*Description of the task:* From the records below, copy out each line that has the word "link".

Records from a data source
[Start of Attachment]

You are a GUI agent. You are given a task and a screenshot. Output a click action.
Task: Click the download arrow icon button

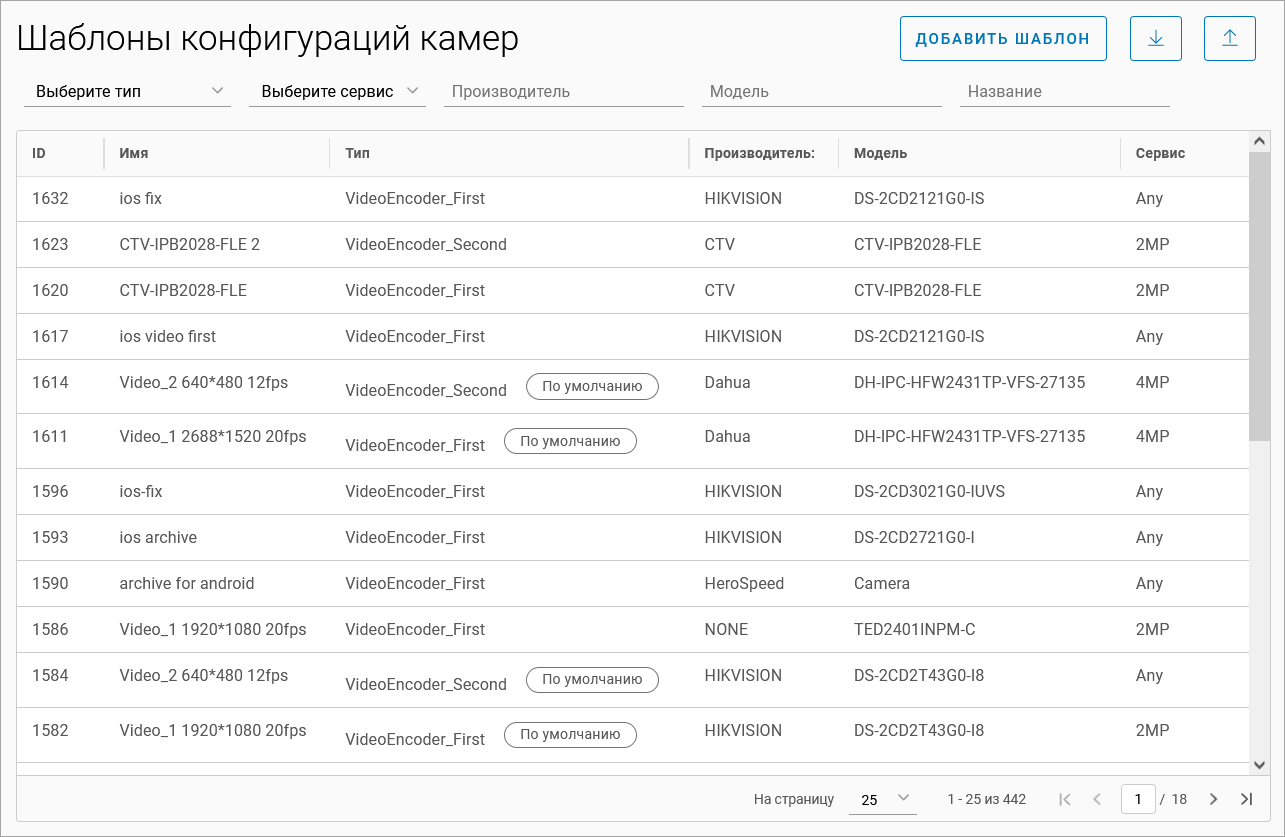click(1155, 39)
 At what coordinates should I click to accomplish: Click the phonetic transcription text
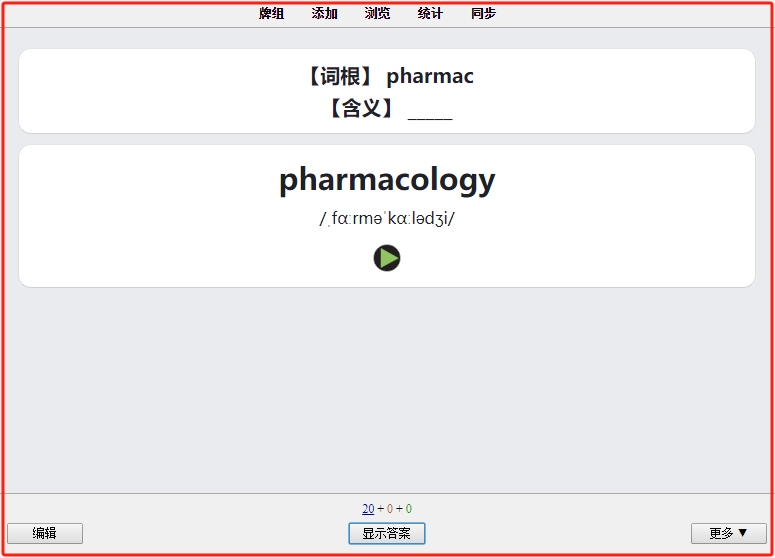point(387,218)
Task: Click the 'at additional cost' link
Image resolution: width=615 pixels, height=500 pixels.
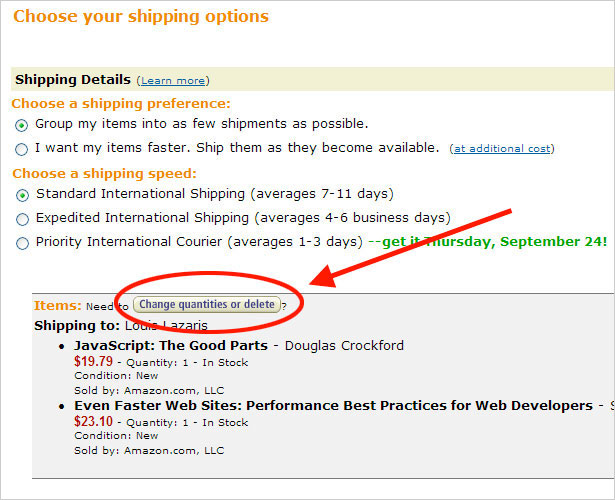Action: [x=501, y=149]
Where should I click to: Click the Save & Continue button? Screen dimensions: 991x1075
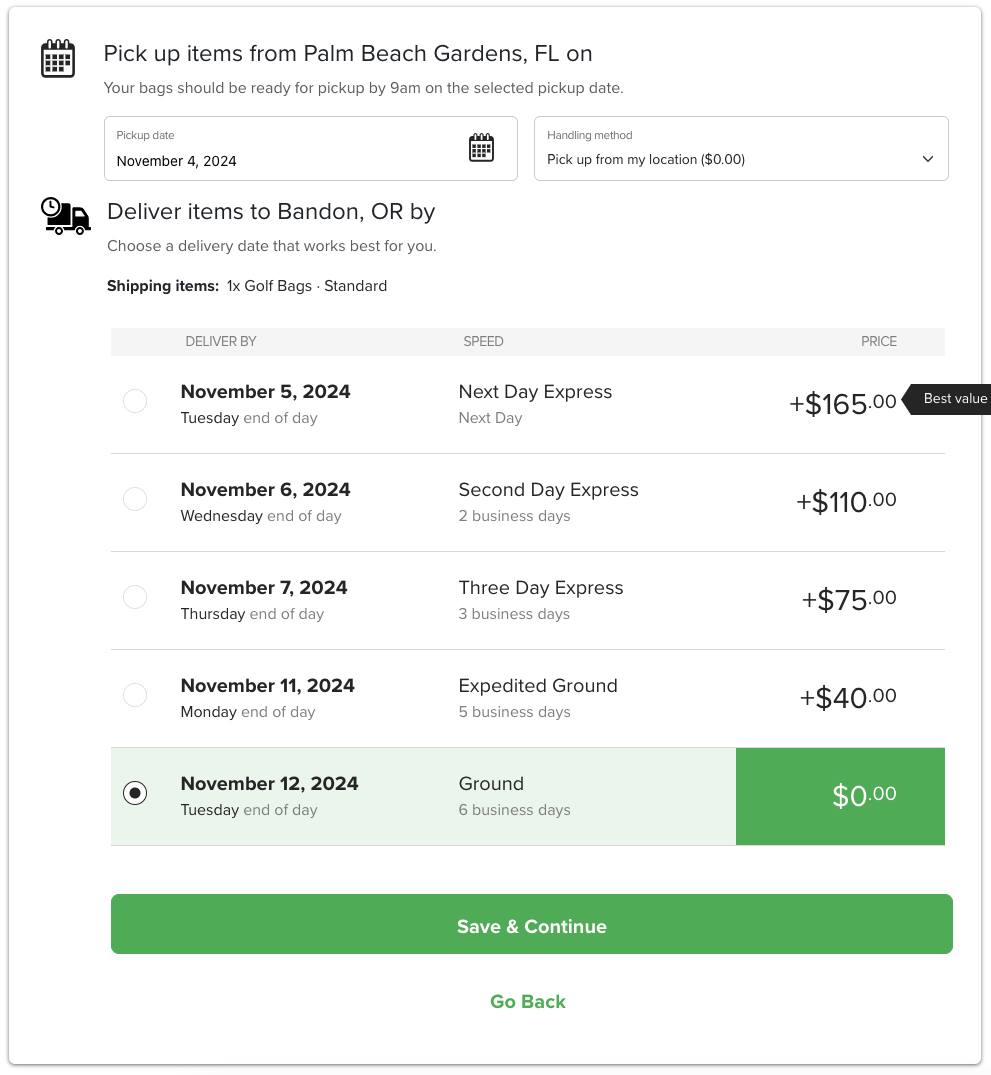pyautogui.click(x=532, y=924)
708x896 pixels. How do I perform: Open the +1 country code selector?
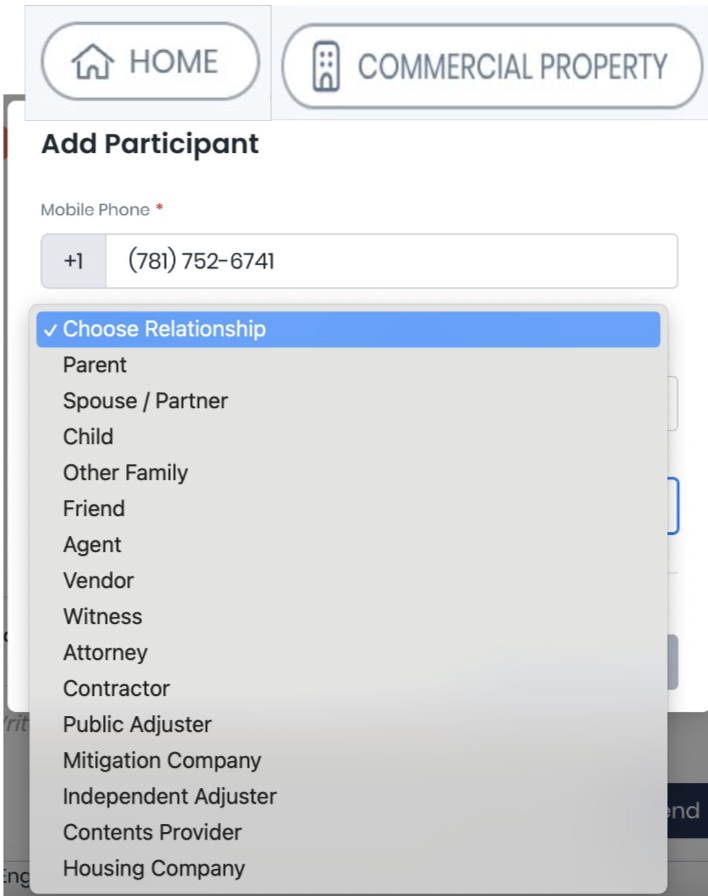pyautogui.click(x=73, y=261)
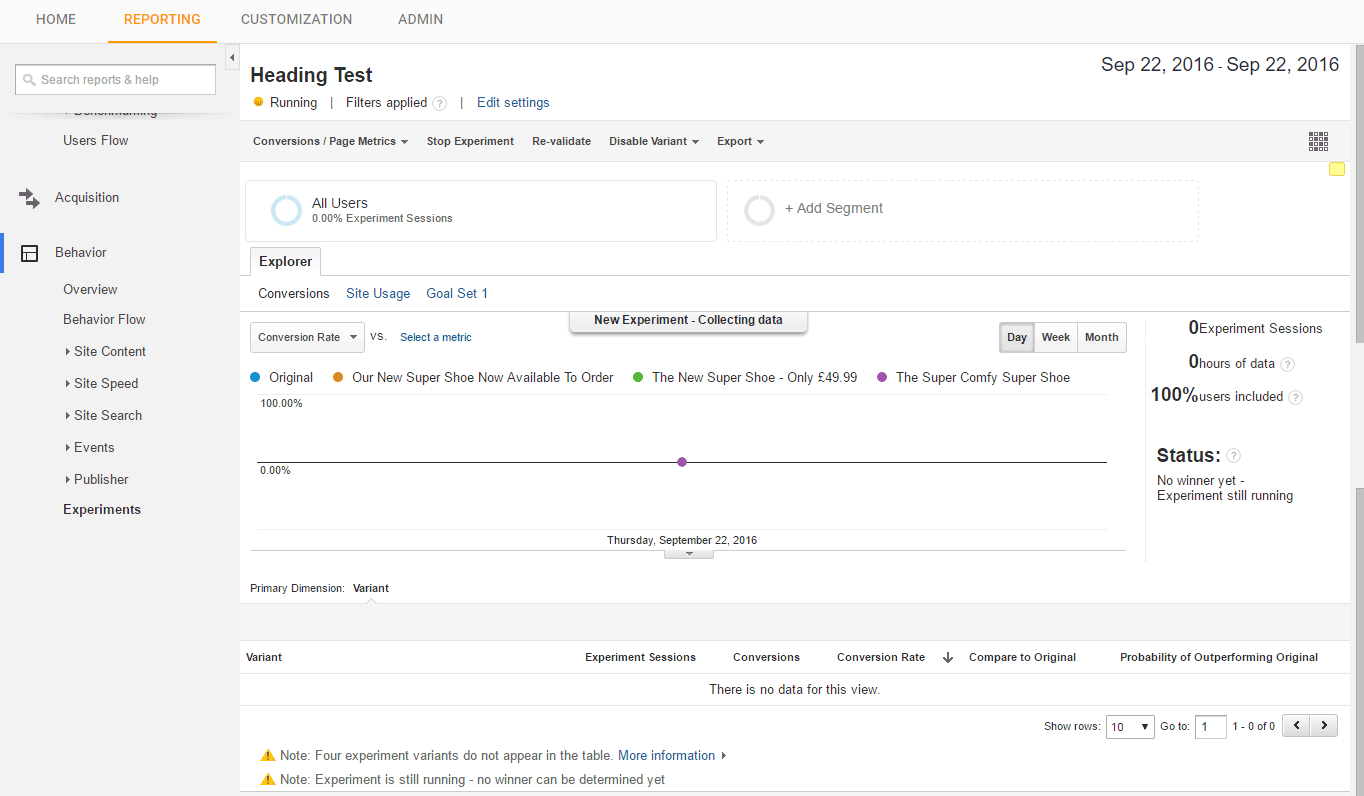Click the green Super Shoe legend dot

(x=636, y=377)
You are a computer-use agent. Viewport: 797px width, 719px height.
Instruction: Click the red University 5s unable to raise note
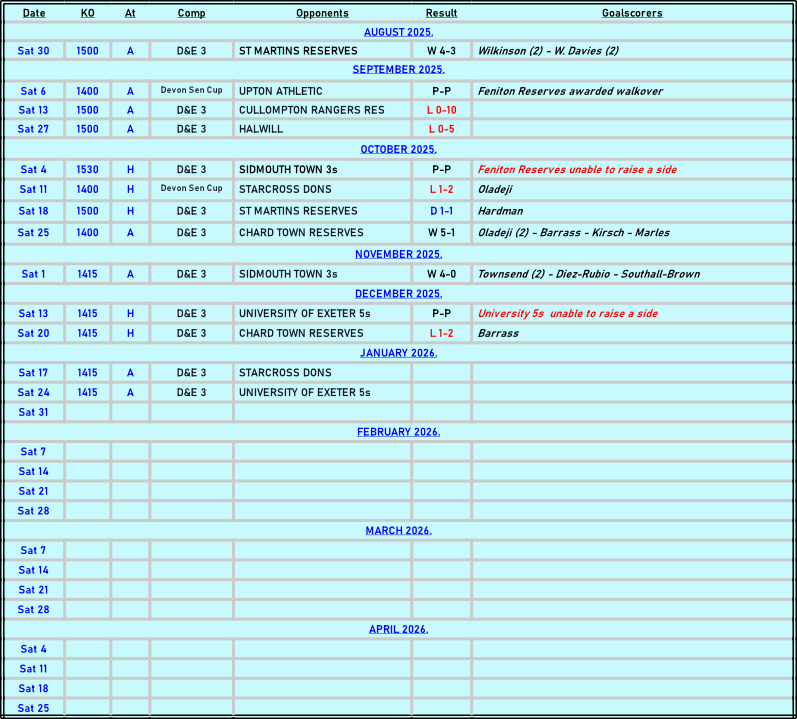[x=567, y=314]
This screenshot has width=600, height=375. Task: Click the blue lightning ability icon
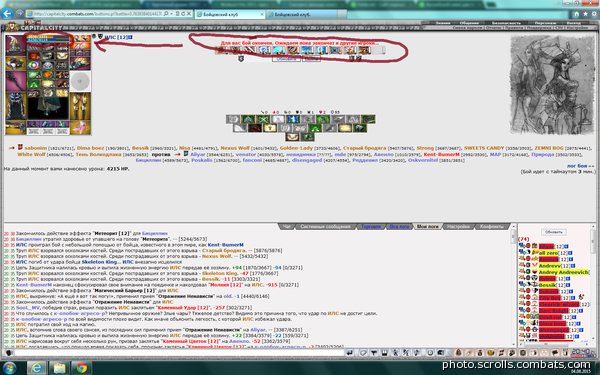293,119
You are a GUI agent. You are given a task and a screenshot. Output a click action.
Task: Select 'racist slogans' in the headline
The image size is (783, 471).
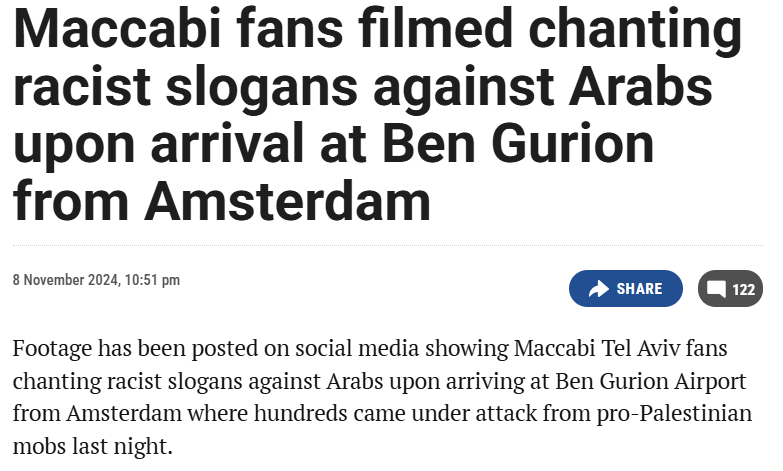tap(185, 87)
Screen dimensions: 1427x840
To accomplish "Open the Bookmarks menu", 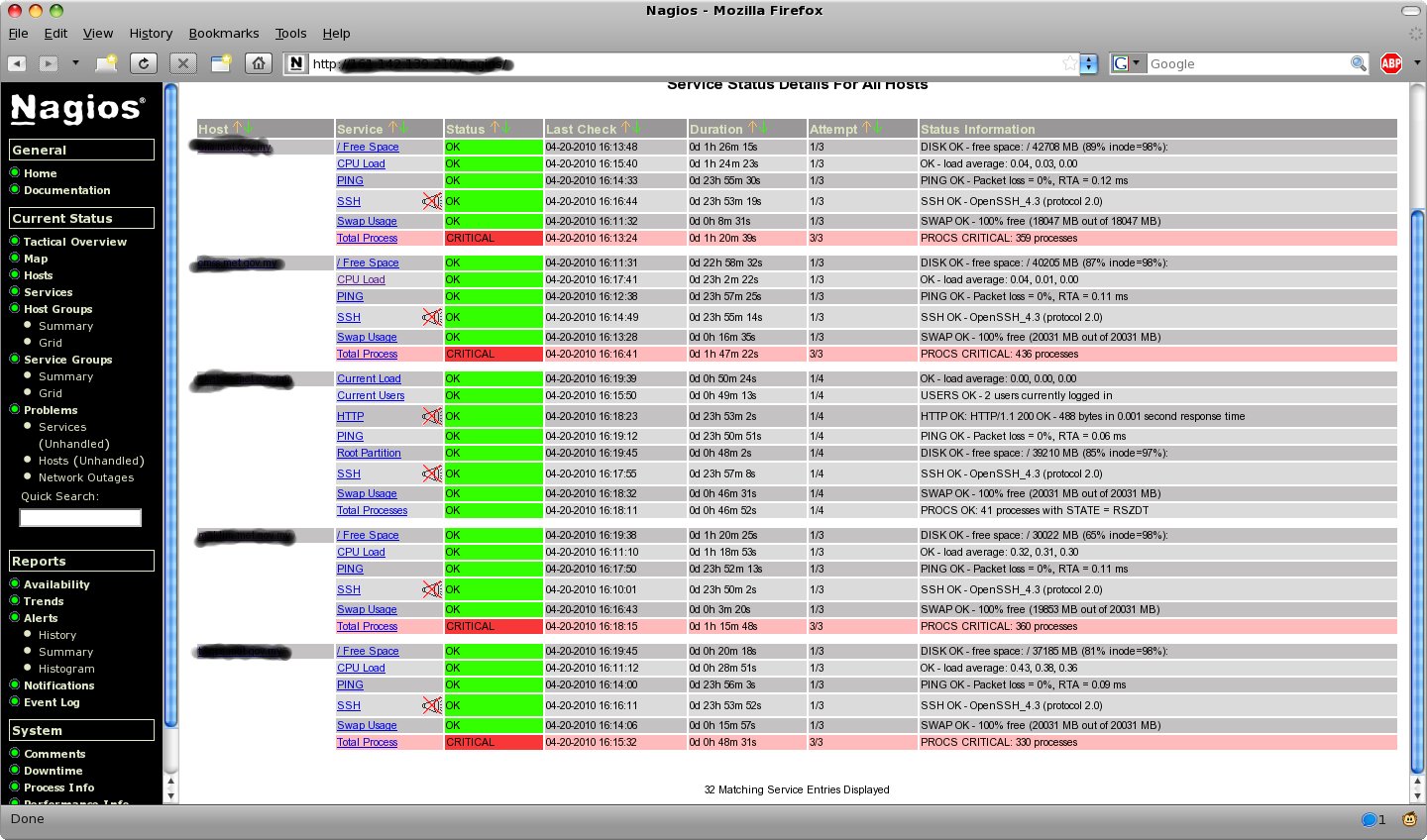I will (224, 33).
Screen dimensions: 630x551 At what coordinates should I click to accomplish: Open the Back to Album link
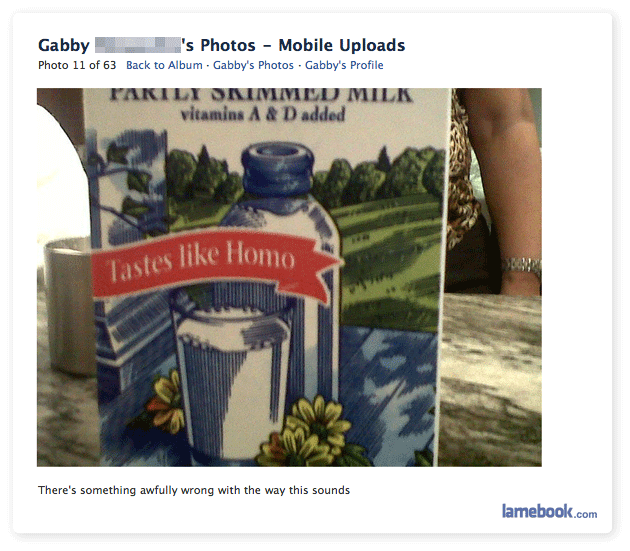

[End of Attachment]

*Task output:*
Task: Click the 'at additional cost' link
Screen dimensions: 630x551 At what coordinates should I click to accomplish: Open the Back to Album link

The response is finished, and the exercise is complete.